Stored items
* * * * * * * * *

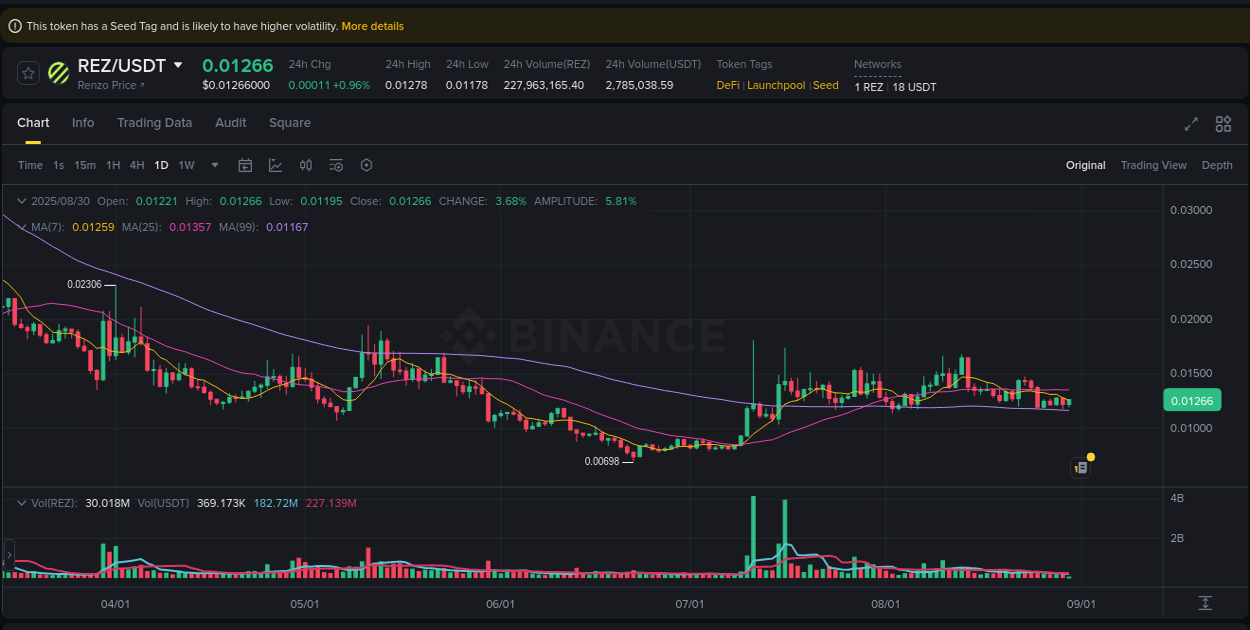Collapse the MA indicator row chevron

(x=20, y=227)
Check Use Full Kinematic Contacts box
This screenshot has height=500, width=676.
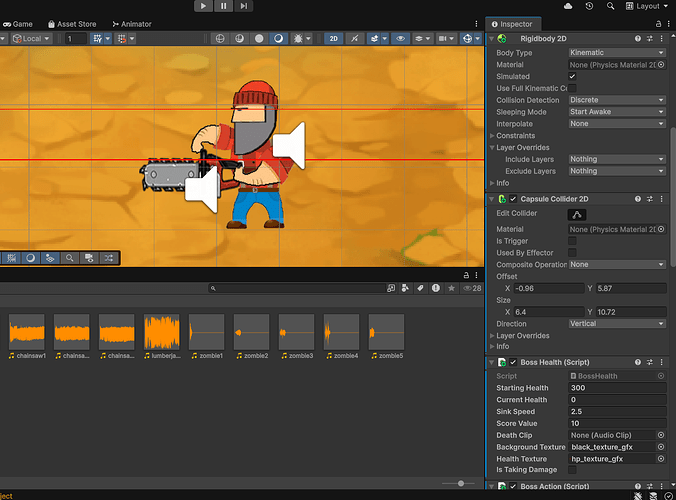[x=572, y=88]
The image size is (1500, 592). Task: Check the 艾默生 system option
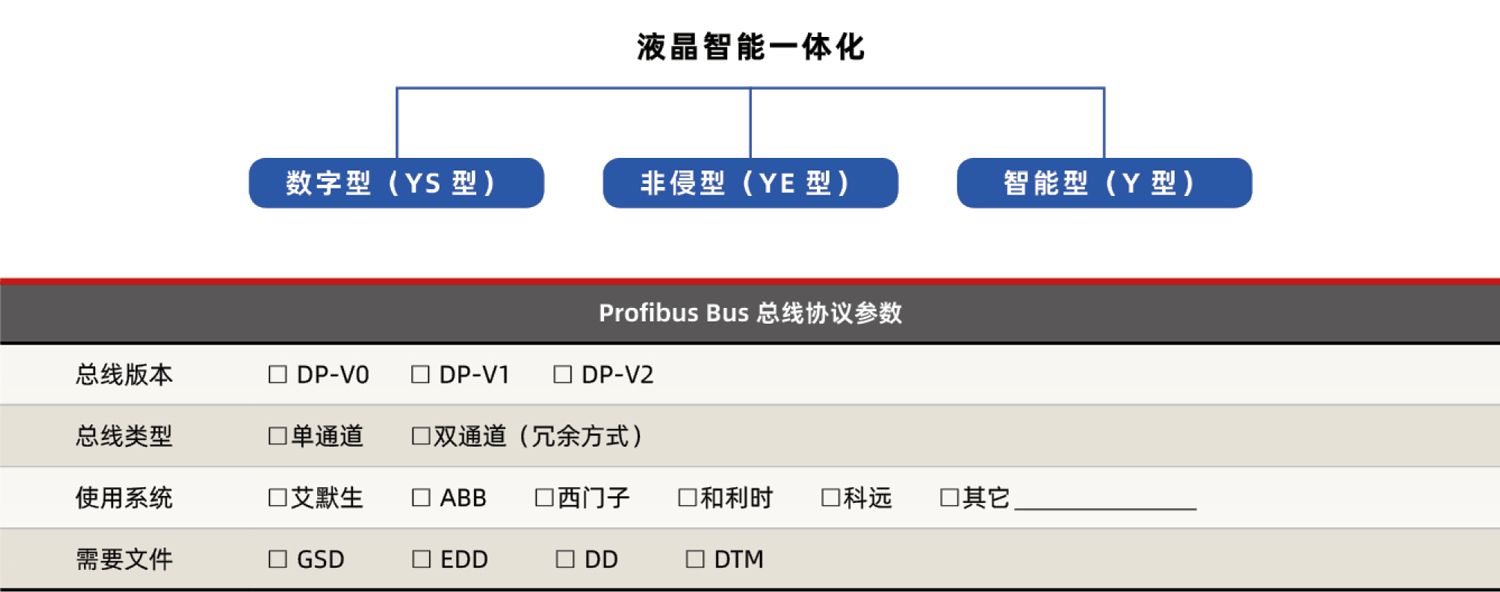point(278,498)
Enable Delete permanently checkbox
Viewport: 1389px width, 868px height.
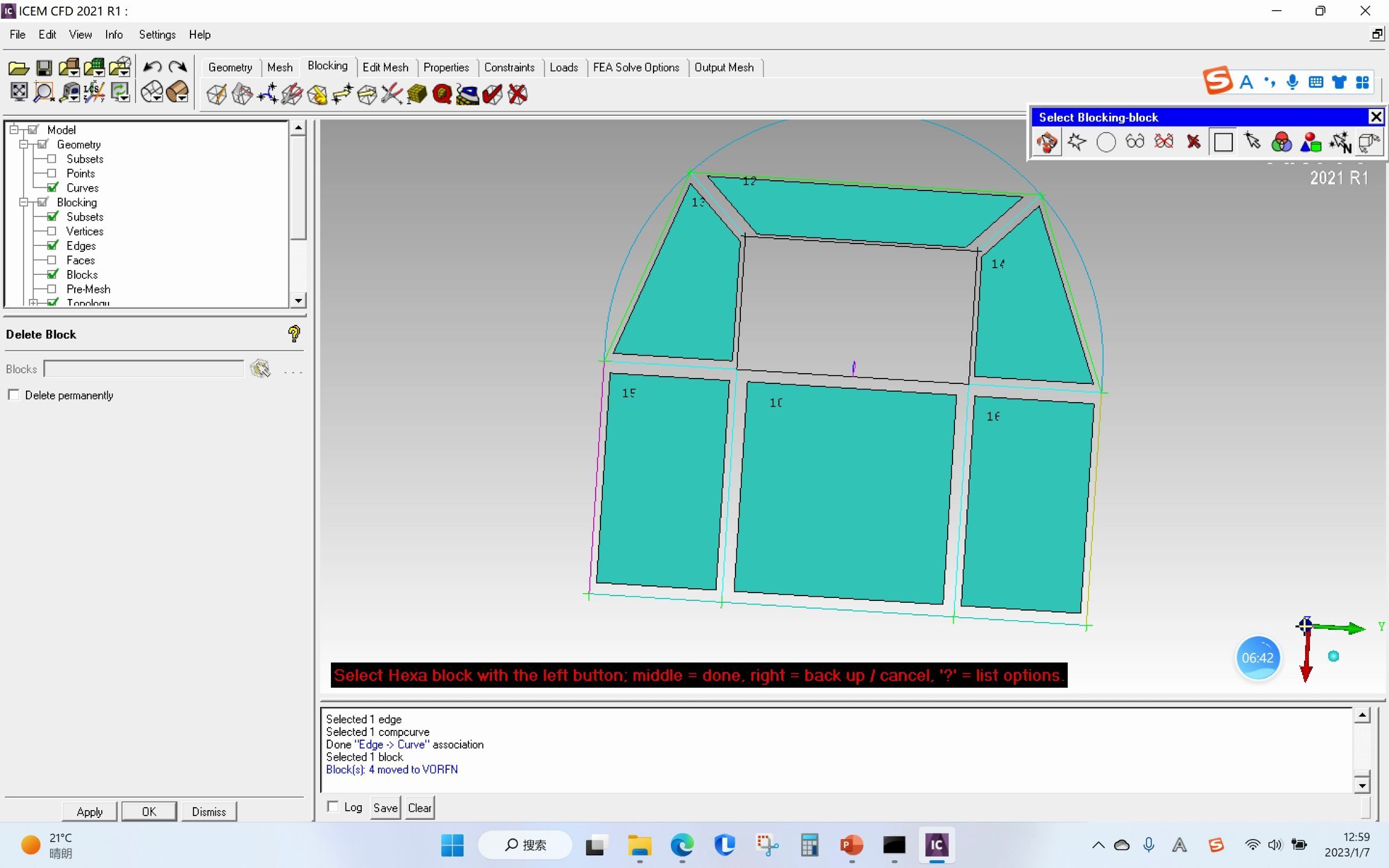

* * * * * * * * *

▶ _EXERCISE AIM_: Can you edit the records above so that "Kinematic" becomes "Dynamic" and nothing else changes? Leave the pictures out of what you return.

▶ _SOLUTION TO THIS EXERCISE_:
Collapse the MA indicator row chevron

(x=20, y=227)
Check Use Full Dynamic Contacts box
This screenshot has height=500, width=676.
[x=572, y=88]
The image size is (1500, 592). Task: Check the 艾默生 system option
point(278,498)
Enable Delete permanently checkbox
Viewport: 1389px width, 868px height.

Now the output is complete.